• EXERCISE:
Using the records below, repeat exactly the lines from the one holding "Viewport: 1200px width, 691px height." through the one holding "Select the Version 1 label", both ends included, and no others.

• SUPPLIED INFORMATION:
----------

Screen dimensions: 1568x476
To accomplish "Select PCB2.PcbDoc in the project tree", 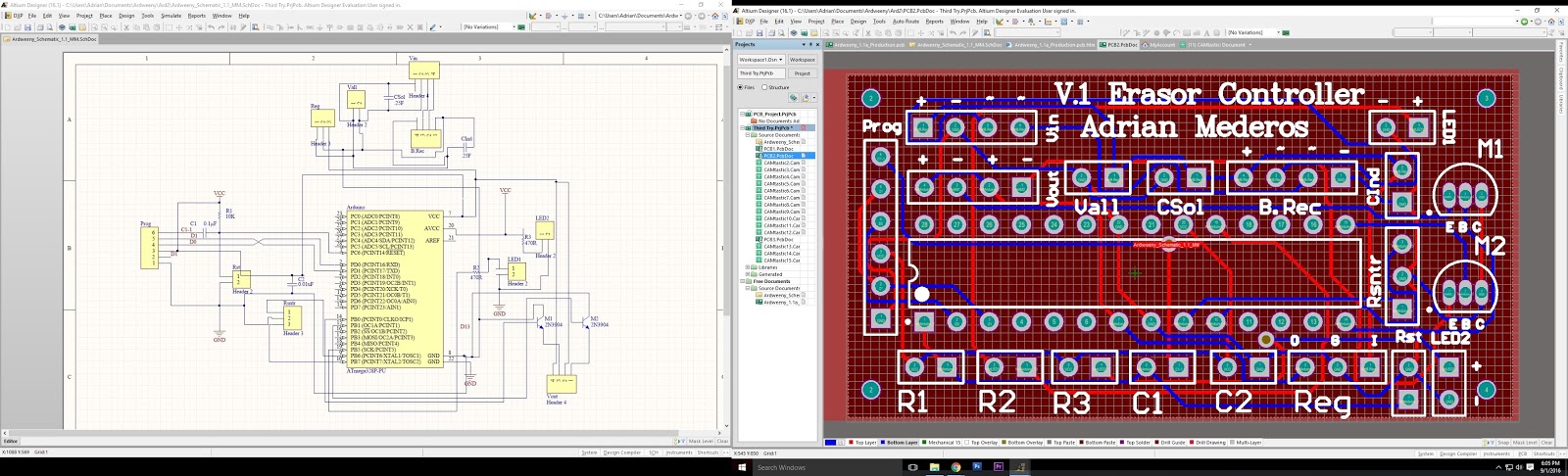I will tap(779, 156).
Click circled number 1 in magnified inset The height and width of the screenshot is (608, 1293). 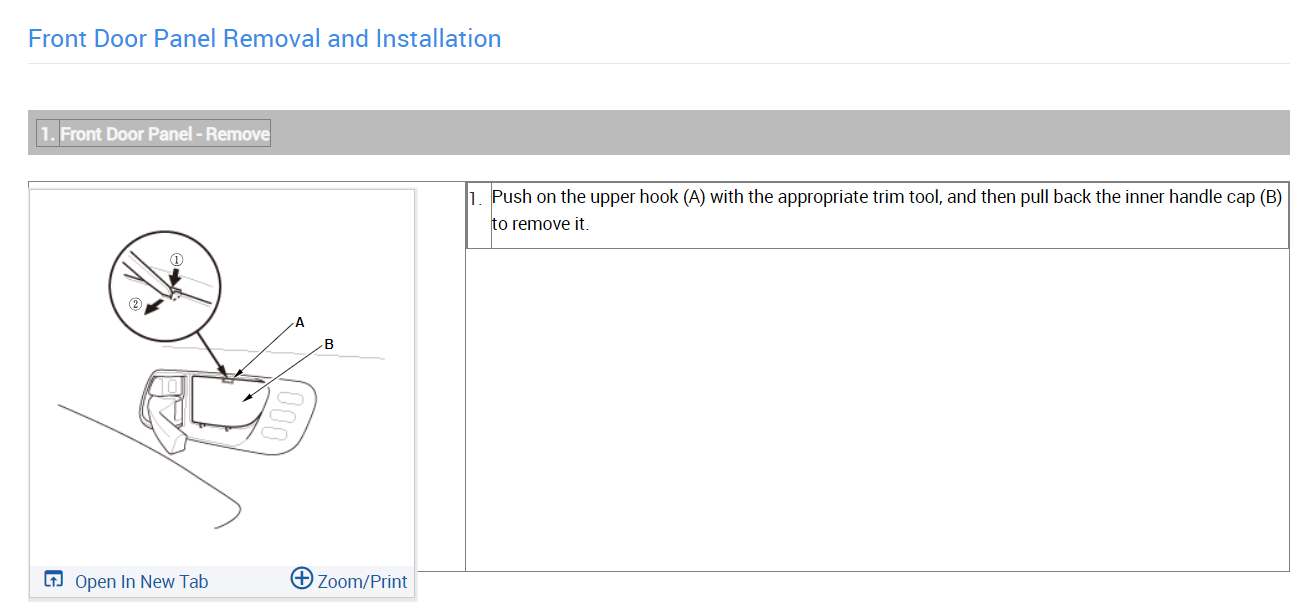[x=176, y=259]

----------

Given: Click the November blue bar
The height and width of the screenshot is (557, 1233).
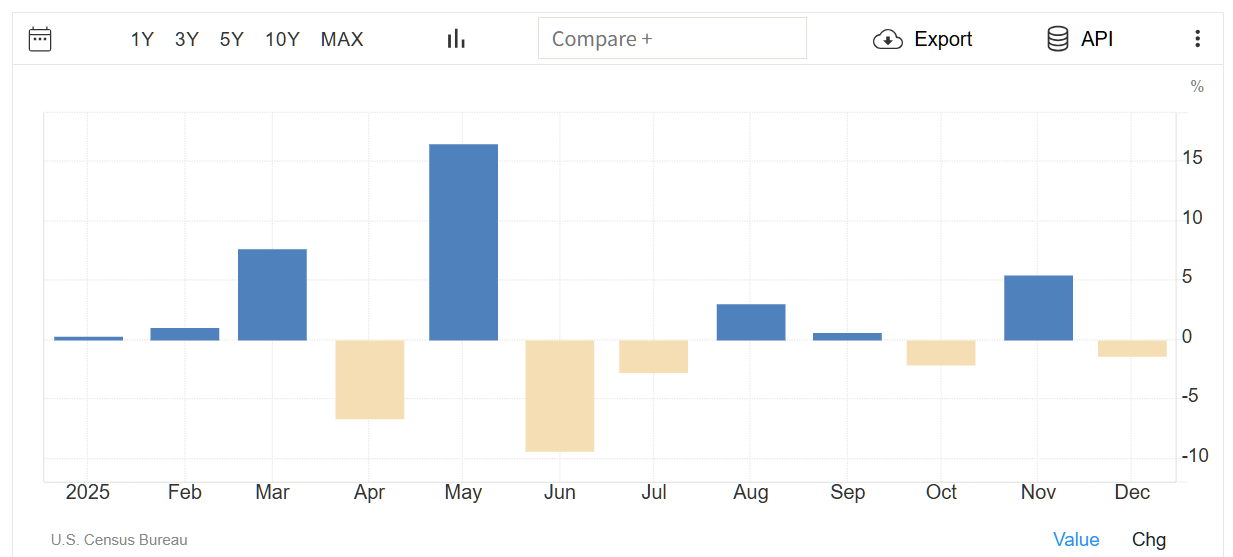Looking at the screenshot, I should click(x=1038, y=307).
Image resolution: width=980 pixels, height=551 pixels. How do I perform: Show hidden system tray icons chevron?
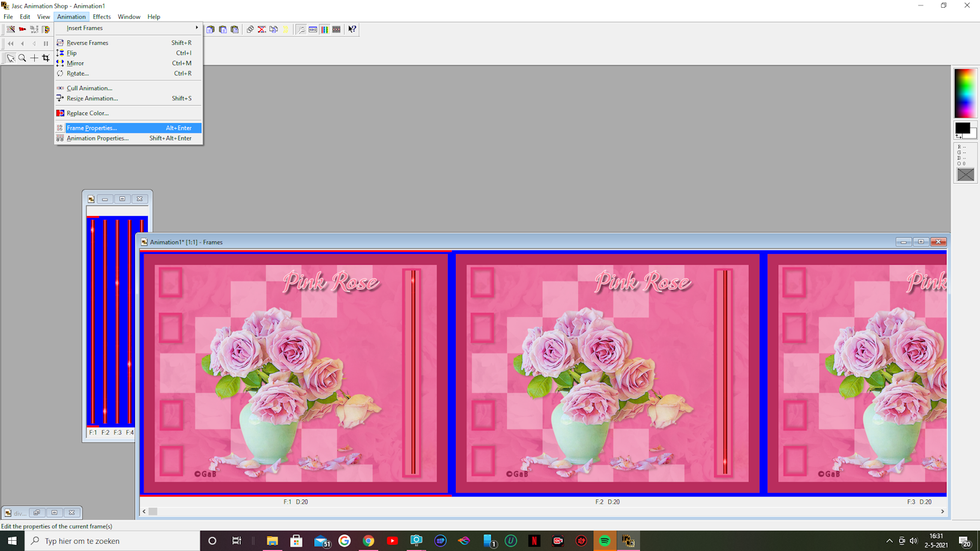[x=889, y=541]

----------

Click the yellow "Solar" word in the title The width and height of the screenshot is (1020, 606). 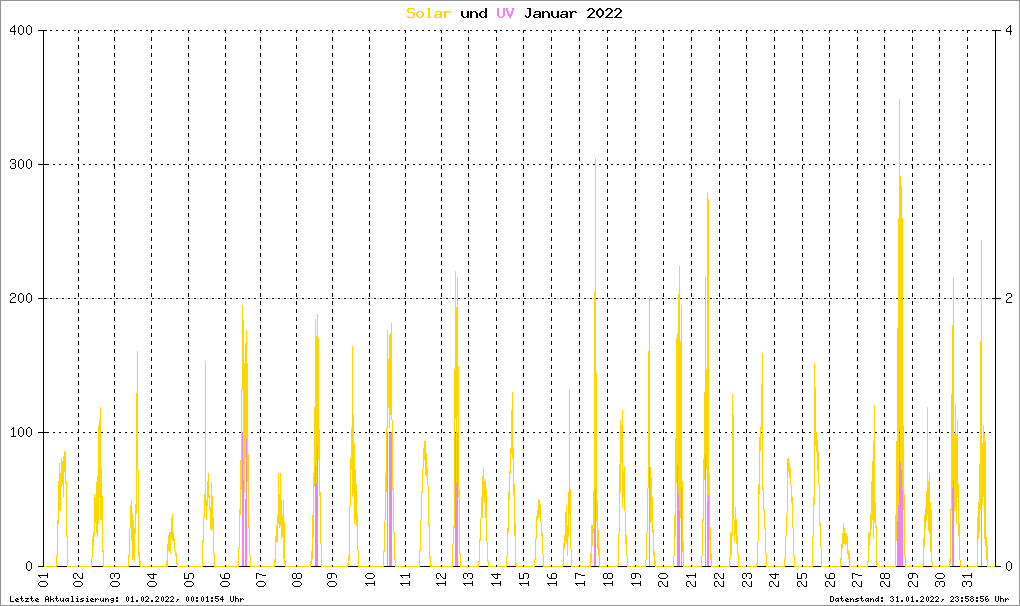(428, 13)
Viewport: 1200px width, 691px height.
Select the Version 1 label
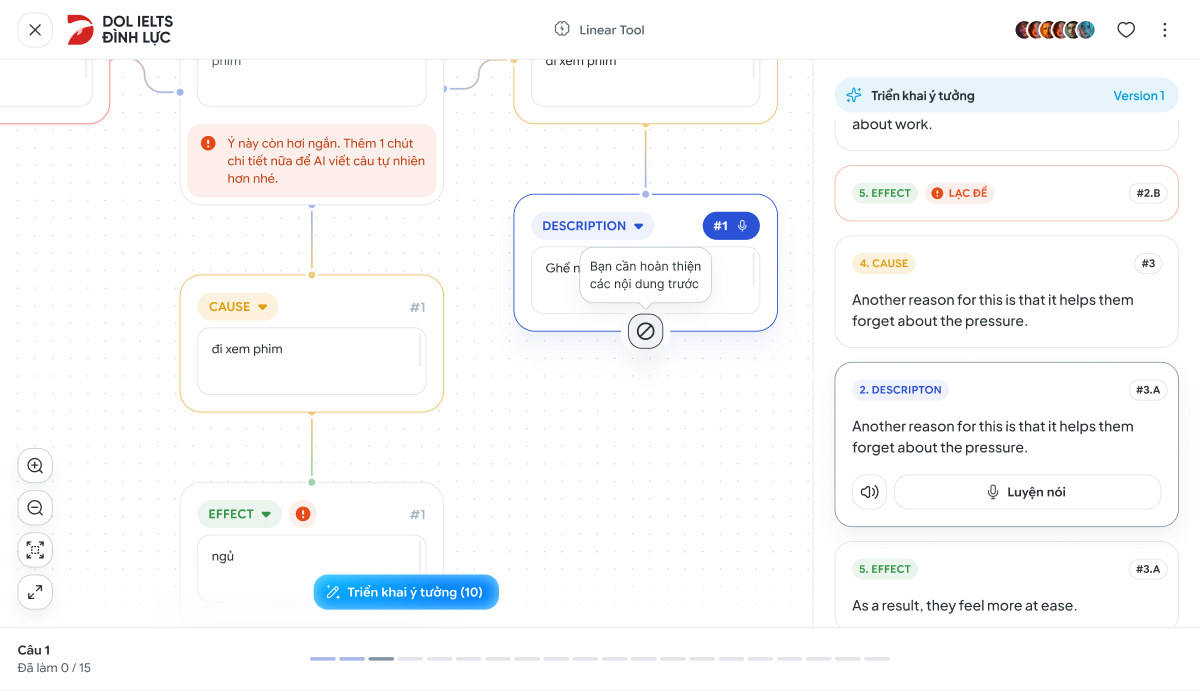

----------

• RESPONSE BELOW:
Viewport: 1200px width, 691px height.
Select the Version 1 label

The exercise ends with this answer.